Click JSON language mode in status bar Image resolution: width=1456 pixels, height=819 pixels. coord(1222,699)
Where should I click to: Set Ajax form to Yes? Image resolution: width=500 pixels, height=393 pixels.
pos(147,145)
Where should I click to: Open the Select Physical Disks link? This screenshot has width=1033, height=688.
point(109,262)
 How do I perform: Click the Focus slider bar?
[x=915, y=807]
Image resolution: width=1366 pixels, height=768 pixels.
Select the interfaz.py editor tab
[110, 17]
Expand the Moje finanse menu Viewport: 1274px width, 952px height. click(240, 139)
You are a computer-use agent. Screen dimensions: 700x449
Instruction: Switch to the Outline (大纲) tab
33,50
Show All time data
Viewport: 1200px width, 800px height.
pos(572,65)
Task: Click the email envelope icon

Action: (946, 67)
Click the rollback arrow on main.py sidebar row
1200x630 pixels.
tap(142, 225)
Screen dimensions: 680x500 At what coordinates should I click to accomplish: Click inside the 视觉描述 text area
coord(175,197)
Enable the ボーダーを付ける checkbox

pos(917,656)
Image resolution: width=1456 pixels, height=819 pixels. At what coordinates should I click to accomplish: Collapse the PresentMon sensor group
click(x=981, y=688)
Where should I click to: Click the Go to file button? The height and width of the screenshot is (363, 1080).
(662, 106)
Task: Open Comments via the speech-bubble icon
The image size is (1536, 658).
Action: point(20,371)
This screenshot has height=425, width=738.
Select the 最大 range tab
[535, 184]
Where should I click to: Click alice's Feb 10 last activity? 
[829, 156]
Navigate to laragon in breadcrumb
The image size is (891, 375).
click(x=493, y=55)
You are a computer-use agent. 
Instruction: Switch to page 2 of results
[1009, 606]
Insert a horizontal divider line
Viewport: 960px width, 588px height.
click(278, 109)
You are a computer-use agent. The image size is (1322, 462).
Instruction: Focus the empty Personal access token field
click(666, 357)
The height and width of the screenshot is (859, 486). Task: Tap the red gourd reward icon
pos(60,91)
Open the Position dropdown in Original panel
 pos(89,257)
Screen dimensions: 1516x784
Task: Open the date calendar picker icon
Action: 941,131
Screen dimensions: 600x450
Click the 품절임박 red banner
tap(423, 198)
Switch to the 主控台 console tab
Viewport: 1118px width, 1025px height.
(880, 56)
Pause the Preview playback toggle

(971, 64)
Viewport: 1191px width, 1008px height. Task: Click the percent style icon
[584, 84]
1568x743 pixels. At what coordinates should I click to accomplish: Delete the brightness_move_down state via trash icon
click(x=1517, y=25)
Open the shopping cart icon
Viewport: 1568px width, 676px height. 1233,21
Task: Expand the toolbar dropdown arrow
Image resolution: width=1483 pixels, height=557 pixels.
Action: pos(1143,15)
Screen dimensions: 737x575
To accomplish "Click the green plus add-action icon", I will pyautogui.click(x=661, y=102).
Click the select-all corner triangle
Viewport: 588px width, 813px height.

§ Stated task
Please write out all of the entries above word for word.

§ Correct response
Click JSON language mode in status bar Image resolution: width=1456 pixels, height=819 pixels. coord(1222,699)
Where should I click to: Set Ajax form to Yes? Image resolution: width=500 pixels, height=393 pixels.
pos(147,145)
Where should I click to: Open the Select Physical Disks link? This screenshot has width=1033, height=688.
point(109,262)
 How do I perform: Click the Focus slider bar?
[x=915, y=807]
Image resolution: width=1366 pixels, height=768 pixels.
Select the interfaz.py editor tab
[110, 17]
Expand the Moje finanse menu Viewport: 1274px width, 952px height. click(240, 139)
You are a computer-use agent. Screen dimensions: 700x449
Instruction: Switch to the Outline (大纲) tab
33,50
Show All time data
Viewport: 1200px width, 800px height.
pos(572,65)
Task: Click the email envelope icon

Action: (946, 67)
Click the rollback arrow on main.py sidebar row
1200x630 pixels.
tap(142, 225)
Screen dimensions: 680x500 At what coordinates should I click to accomplish: Click inside the 视觉描述 text area
coord(175,197)
Enable the ボーダーを付ける checkbox

pos(917,656)
Image resolution: width=1456 pixels, height=819 pixels. At what coordinates should I click to accomplish: Collapse the PresentMon sensor group
click(x=981, y=688)
Where should I click to: Click the Go to file button? The height and width of the screenshot is (363, 1080).
(662, 106)
Task: Open Comments via the speech-bubble icon
The image size is (1536, 658).
Action: point(20,371)
This screenshot has height=425, width=738.
Select the 最大 range tab
[535, 184]
Where should I click to: Click alice's Feb 10 last activity? 
[829, 156]
Navigate to laragon in breadcrumb
The image size is (891, 375).
click(x=493, y=55)
You are a computer-use agent. 
Instruction: Switch to page 2 of results
[1009, 606]
Insert a horizontal divider line
Viewport: 960px width, 588px height.
click(278, 109)
You are a computer-use agent. The image size is (1322, 462).
Instruction: Focus the empty Personal access token field
click(666, 357)
The height and width of the screenshot is (859, 486). Task: Tap the red gourd reward icon
pos(60,91)
Open the Position dropdown in Original panel
 pos(89,257)
Screen dimensions: 1516x784
Task: Open the date calendar picker icon
Action: 941,131
Screen dimensions: 600x450
Click the 품절임박 red banner
tap(423, 198)
Switch to the 主控台 console tab
Viewport: 1118px width, 1025px height.
(880, 56)
Pause the Preview playback toggle

(971, 64)
Viewport: 1191px width, 1008px height. Task: Click the percent style icon
[584, 84]
1568x743 pixels. At what coordinates should I click to accomplish: Delete the brightness_move_down state via trash icon
click(x=1517, y=25)
Open the shopping cart icon
Viewport: 1568px width, 676px height. 1233,21
Task: Expand the toolbar dropdown arrow
Image resolution: width=1483 pixels, height=557 pixels.
Action: pos(1143,15)
Screen dimensions: 737x575
To accomplish "Click the green plus add-action icon", I will pyautogui.click(x=661, y=102).
Click the select-all corner triangle
Viewport: 588px width, 813px height.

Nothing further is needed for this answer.